Page text:
— Begin —

CloudTrail JSON Files: Indexing Recommendations

As you plan to index CloudTrail JSON files, consider these indexing recommendations for your object groups:

Recommendation	Effect
Use a default object group array flatten depth of 1, and Vertical expansion. These are settings in the Create Object Group interface controls.	Expand the top-level `Records` array to index its fields for flexible filtering and analysis support. Any arrays below level 1 are flattened to JSON strings, unless you configure additional array selection settings to specifically manage subarrays and nested objects.
Configure `Records.requestParameters`, `Records.responseElements`, and `Records.additionalEventData`, and `tags` `to index as JSON strings. (If there are fields in these arrays of interest, JSON Flex view transforms can pull them out for search or filter controls.)	In many CloudTrail logs, these arrays could contain hundreds of fields, such as over 2000 `Records.requestParameters.XXX` and over 1500 `Records.responseElements.YYY` fields. If vertically expanded, there would be many hundreds of filtering fields in Search Analytics, creating a very difficult list for users to look through and use. Many fields are unlikely to be useful for analytics (not filtering fields). Using a JSON string reduces that filter bloat and confusion for users without losing the data from the index.
Configure/blacklist the `tags` array to index as a JSON string.	The `tags` field is a common subarray within `Records` that could cause duplicate rows (and duplicate numeric field data used for analysis) during vertically flattening. By indexing `tags` as a JSON string, numeric fields are protected for metric aggregations, and row permutations are reduced.
Index numeric ID values like `Records.accountId` and `Records.recipientAccountId` as string data types.	As a best practice, override numeric IDs to set their data type to `string`. This allows users to do string-like searches on the IDs and also avoids problems where leading zeroes of numbers might be truncated during indexing.
Optionally, consider column renaming options to remove the `Records.` prefix to shrink the length of the resulting field and filter names. Column renaming can be helpful for giving fields more user-friendly names.	Because the CloudTrail logs start with a `Records` array, the indexed fields will begin with that prefix, such as `Records.errorCode` and so on. A `colRenames` rule can remove the prefix and rename confusing field names to make fields easier to interpret and find.

The following sections provide some examples of the JSON settings for the array processing, tags management, and column renaming.

👍
With JSON Flex, JSON string columns have valuable analysis capabilities.
The fields and properties inside a JSON string can be searched using standard text search operations in Search Analytics or SQL Analytics. With JSON Flex, there are more options for using the JSON string fields in the Refinery views. When you create the Refinery view for the object group, you can use the Materialize with JSONPath or Materialize with JQ schema transformation to create one or more materialized columns from a JSON string value for filtering and some limited aggregations. You can use the Treat as Nested JSON transform to make a JSON string searchable with Elastic nested query expressions.

— End —

Source material:
— Begin —

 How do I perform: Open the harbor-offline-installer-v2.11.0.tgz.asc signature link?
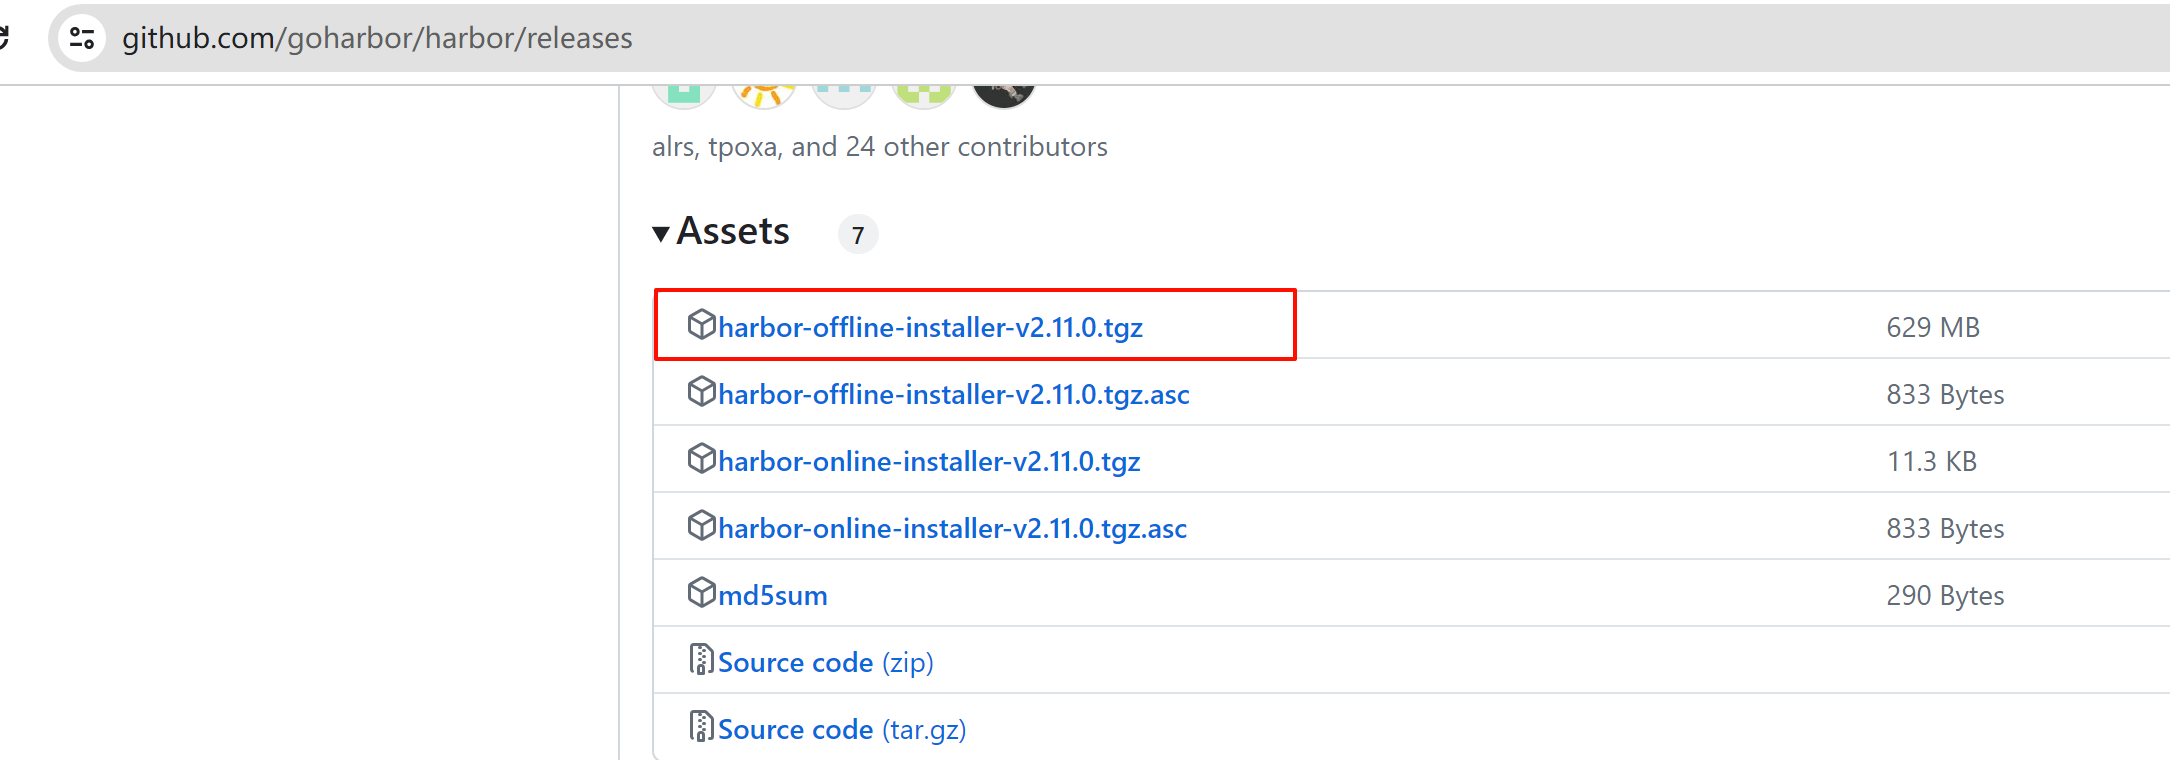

— End —

Task prompt:
Write the next part of the CloudTrail indexing page, picking up right after its final paragraph. The data has no connection to the CloudTrail indexing page.

Exercise response:
Use JSON String Indexing for Large `Records` Arrays with Minimal Filtering Value

To implement the recommendation to index very large arrays such as Records.requestParameters, Records.responseElements, and Records.additionalEventData as JSON strings, you create a JSON settings file that you can import to the Field Selection interface when creating object groups. (You can also pass this information in the format field payload of the createObjectGroup API.) A sample file follows:

{
    "field_selection_policy": [
        {
         "excludes": [
          "Records.requestParameters",
          "Records.responseElements",
          "Records.additionalEventData"
         ],
         "type": "blacklist"
        }
    ],
    "vertical_selection_policy": [
     {
      "excludes": [
       "Records.requestParameters",
       "Records.responseElements",
       "Records.additionalEventData"
      ],
      "type": "blacklist"
     }
    ]
}

{
  "bucket": "my-cloudtrail-objgrp",
  "source": "my-cloud-bucket",
  "format": {
    "_type": "JSON",
    "arrayFlattenDepth": 1,
    "stripPrefix": true,
    "horizontal": false,
    "fieldSelection": [
      {
        "excludes": [
          "Records.requestParameters",
          "Records.responseElements",
          "Records.additionalEventData"
        ],
        "type": "blacklist"
      }
    ],
    "verticalSelection": [
      {
        "excludes": [
          "Records.requestParameters",
          "Records.responseElements",
          "Records.additionalEventData"
        ],
        "type": "blacklist"
      }
    ]
  },
...

In the next topic for Refinery view settings, you can see how to configure these fields so that they can be searched using Elastic nested query syntax. Their information is still part of the index, but this change will reduce impacts to filter fields bloat.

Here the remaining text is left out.